● **BRIEF**:
Can you give the material again, starting with the line with "In order to click on feedback-message: Great" and going on through the line with "list-button: List is", and switch "Find the location of" to "Locate" while keeping everything else unchanged?

● **INPUT FOR THIS TASK**:
--

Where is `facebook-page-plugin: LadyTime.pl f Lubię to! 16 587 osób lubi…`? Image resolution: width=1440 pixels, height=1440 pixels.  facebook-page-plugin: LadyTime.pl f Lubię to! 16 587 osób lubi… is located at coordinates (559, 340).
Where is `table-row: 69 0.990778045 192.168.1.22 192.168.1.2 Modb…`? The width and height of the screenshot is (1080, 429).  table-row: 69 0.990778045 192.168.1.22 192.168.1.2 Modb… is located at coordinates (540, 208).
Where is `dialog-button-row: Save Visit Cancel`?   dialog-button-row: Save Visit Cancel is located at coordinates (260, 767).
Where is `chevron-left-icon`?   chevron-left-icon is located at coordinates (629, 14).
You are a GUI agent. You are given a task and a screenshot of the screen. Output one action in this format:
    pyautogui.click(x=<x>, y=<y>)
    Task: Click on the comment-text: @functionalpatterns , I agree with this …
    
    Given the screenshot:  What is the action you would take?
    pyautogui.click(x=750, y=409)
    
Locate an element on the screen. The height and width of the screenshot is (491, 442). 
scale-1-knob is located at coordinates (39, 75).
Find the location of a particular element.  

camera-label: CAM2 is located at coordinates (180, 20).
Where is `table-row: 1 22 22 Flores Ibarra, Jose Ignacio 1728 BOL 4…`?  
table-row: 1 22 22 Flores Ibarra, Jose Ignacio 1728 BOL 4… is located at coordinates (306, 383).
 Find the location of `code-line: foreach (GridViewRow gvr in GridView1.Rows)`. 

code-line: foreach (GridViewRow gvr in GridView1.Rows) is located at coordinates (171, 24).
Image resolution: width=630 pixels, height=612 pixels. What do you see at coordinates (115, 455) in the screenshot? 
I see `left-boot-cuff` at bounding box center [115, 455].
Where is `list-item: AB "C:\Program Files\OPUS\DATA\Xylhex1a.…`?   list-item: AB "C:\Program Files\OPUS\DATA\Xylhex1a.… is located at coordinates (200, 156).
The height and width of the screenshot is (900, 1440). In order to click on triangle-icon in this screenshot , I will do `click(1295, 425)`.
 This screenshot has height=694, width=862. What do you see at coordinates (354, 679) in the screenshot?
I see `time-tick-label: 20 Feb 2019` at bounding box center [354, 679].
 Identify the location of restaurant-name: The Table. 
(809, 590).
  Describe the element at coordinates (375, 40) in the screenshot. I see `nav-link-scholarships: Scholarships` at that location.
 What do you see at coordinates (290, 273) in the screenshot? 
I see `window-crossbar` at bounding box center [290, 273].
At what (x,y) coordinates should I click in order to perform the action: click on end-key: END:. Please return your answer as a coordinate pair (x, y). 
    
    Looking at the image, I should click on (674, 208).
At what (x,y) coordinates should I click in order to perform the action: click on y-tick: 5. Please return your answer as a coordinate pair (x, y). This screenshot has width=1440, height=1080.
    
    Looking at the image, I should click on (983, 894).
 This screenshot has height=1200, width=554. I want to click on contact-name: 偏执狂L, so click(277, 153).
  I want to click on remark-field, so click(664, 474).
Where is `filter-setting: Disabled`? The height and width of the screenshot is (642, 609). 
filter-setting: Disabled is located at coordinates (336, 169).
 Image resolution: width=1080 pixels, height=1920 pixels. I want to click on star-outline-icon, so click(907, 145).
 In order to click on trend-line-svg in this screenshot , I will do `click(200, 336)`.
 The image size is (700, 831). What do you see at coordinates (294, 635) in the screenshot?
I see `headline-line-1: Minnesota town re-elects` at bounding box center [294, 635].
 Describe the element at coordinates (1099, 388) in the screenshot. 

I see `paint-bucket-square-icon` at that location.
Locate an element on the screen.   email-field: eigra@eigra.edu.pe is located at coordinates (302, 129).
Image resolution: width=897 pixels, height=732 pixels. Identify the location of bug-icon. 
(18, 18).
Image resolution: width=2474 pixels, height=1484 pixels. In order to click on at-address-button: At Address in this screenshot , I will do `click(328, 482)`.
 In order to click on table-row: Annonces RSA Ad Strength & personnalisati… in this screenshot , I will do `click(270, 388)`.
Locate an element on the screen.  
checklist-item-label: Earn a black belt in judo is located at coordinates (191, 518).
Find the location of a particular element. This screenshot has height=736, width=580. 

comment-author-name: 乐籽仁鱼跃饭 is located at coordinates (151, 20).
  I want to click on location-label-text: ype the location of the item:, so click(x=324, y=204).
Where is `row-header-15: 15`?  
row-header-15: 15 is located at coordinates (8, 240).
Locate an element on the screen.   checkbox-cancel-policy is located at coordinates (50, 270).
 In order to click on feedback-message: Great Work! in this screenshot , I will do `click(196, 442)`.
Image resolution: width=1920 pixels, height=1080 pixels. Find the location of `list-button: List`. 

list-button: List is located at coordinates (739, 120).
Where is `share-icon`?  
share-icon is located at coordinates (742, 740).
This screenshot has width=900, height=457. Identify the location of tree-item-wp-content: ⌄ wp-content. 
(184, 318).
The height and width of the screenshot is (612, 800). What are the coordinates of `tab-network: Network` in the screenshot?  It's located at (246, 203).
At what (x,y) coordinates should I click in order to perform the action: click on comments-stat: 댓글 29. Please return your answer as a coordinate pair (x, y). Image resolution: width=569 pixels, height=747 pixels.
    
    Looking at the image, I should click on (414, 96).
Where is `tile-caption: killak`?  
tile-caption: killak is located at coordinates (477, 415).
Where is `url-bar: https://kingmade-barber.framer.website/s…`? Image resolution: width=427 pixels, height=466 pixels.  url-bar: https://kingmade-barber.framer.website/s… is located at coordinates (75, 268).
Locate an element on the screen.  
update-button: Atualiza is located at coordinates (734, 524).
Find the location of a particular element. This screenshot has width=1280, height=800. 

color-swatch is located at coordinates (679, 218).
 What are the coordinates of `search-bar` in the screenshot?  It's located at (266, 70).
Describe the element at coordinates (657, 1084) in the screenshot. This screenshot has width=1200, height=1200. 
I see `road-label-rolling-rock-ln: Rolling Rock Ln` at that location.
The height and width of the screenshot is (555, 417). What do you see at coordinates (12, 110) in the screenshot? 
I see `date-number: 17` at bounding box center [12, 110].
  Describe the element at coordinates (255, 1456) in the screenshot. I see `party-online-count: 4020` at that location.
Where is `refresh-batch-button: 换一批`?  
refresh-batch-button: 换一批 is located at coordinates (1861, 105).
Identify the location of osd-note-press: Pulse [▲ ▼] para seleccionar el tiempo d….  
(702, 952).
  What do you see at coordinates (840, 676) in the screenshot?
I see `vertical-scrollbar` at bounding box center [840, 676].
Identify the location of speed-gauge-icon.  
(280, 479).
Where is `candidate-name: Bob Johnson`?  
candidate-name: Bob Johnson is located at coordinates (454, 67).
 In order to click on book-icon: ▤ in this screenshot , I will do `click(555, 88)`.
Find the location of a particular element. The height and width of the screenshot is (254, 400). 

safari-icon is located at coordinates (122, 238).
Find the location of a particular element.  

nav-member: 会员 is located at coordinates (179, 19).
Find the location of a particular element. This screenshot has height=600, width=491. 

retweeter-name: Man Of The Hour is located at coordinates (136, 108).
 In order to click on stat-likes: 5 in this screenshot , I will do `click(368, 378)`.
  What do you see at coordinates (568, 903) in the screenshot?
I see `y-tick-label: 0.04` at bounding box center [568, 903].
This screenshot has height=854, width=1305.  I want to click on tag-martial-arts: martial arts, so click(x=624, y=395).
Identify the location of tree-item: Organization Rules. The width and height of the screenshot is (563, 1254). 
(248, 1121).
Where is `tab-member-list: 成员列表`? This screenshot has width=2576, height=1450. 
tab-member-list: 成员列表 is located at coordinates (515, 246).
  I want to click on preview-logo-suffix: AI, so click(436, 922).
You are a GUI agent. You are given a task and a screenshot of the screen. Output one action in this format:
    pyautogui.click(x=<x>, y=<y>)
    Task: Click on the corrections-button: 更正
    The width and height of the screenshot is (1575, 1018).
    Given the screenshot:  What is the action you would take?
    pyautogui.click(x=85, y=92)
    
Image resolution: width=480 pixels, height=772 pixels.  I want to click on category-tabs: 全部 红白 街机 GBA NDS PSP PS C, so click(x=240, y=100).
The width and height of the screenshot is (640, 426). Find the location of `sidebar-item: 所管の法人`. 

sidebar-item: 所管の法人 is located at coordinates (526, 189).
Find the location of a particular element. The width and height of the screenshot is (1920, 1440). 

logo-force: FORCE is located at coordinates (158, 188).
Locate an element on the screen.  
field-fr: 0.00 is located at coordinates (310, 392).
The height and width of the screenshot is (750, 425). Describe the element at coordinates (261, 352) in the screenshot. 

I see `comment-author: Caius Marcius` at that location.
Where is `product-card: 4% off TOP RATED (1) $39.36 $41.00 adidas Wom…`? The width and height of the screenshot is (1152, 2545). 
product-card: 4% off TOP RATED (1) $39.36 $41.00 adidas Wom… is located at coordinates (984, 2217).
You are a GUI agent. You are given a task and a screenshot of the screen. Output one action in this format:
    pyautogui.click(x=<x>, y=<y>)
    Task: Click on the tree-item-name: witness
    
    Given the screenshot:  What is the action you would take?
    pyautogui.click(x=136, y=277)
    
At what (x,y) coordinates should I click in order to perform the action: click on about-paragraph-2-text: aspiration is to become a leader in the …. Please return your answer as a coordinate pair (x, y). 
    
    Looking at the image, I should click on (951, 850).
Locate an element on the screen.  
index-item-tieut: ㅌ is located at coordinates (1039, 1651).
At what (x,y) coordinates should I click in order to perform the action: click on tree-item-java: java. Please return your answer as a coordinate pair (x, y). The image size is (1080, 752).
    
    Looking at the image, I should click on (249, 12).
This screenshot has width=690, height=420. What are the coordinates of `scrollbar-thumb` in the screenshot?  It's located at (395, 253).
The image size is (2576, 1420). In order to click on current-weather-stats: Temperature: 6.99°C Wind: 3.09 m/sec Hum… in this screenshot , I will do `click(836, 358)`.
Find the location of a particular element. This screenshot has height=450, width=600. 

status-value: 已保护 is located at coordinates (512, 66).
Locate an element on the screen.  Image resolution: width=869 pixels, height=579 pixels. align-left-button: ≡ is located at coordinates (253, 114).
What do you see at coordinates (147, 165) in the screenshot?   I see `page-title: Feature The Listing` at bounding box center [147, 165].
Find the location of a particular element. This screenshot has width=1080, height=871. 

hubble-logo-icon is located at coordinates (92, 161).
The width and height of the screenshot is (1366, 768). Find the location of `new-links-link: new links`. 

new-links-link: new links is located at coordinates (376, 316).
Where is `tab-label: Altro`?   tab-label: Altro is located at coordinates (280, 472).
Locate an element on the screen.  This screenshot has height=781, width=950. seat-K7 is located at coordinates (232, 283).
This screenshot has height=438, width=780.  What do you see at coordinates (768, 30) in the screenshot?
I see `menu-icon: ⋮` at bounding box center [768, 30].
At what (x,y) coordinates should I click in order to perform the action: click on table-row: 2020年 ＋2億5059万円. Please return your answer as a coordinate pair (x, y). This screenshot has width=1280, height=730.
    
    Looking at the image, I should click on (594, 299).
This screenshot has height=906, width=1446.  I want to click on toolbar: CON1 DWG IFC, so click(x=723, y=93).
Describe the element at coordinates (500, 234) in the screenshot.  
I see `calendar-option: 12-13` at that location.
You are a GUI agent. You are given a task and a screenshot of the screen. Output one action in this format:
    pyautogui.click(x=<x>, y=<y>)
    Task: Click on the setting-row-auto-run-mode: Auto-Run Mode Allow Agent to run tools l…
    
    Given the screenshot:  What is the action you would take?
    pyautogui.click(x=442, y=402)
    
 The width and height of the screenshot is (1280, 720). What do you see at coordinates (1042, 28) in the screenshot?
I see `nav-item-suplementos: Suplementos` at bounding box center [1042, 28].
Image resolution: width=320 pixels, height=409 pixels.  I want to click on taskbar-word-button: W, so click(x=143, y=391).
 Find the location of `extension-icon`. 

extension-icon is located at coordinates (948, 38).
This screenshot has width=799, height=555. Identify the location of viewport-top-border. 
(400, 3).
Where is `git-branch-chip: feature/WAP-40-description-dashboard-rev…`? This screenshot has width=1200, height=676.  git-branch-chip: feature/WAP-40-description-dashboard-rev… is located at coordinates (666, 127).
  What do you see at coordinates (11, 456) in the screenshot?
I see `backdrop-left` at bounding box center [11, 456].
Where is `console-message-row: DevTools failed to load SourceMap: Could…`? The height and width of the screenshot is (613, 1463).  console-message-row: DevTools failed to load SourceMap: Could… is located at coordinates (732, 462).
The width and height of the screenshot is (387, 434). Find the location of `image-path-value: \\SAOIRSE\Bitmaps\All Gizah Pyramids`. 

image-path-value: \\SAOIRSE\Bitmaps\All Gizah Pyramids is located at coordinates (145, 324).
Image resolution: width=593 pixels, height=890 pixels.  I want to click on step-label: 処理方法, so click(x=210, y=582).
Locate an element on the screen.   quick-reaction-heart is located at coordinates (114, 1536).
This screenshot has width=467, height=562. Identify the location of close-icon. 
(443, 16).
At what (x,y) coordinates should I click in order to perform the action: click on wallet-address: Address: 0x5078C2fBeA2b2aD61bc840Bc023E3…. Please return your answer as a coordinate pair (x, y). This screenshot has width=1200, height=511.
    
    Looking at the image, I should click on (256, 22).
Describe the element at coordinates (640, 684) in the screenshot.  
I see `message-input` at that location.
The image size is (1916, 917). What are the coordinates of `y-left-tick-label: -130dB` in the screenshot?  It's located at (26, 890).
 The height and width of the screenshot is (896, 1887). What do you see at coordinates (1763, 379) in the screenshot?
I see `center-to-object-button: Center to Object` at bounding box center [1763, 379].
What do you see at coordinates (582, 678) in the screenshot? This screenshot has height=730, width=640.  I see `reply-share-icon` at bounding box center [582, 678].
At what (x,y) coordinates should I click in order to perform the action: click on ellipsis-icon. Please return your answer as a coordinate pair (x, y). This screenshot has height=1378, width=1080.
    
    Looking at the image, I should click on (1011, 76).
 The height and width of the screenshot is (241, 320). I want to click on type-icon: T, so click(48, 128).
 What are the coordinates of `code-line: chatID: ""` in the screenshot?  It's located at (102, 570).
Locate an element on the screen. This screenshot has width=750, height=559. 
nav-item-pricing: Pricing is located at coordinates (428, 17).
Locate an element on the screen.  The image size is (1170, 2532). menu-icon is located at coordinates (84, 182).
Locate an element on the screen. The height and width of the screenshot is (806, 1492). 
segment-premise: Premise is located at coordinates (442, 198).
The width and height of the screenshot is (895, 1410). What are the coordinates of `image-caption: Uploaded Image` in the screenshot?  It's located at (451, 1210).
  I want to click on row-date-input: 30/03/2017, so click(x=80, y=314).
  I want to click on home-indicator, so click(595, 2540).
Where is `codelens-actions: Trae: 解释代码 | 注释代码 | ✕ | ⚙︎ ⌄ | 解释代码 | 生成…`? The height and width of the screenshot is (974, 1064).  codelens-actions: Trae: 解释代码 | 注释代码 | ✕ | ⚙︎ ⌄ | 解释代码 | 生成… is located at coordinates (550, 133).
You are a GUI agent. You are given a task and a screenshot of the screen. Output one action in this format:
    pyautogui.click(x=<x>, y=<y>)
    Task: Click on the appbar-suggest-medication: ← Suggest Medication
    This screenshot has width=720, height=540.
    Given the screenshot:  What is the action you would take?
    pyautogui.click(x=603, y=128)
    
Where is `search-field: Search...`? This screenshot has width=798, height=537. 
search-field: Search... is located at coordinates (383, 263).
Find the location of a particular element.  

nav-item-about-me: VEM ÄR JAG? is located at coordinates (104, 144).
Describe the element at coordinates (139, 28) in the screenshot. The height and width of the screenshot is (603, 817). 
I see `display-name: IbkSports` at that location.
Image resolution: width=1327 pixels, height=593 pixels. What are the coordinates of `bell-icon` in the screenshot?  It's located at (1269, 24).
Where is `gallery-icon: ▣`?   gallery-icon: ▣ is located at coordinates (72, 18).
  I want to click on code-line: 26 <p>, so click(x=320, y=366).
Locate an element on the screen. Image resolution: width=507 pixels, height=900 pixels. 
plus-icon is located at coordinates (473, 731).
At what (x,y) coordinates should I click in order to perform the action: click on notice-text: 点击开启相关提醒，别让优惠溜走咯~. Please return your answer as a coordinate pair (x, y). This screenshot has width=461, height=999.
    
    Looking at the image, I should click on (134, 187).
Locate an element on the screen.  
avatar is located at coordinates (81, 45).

--

● **RESULT FOR THIS TASK**:
 In order to click on feedback-message: Great Work! in this screenshot , I will do `click(196, 442)`.
Image resolution: width=1920 pixels, height=1080 pixels. Locate `list-button: List`. 

list-button: List is located at coordinates (739, 120).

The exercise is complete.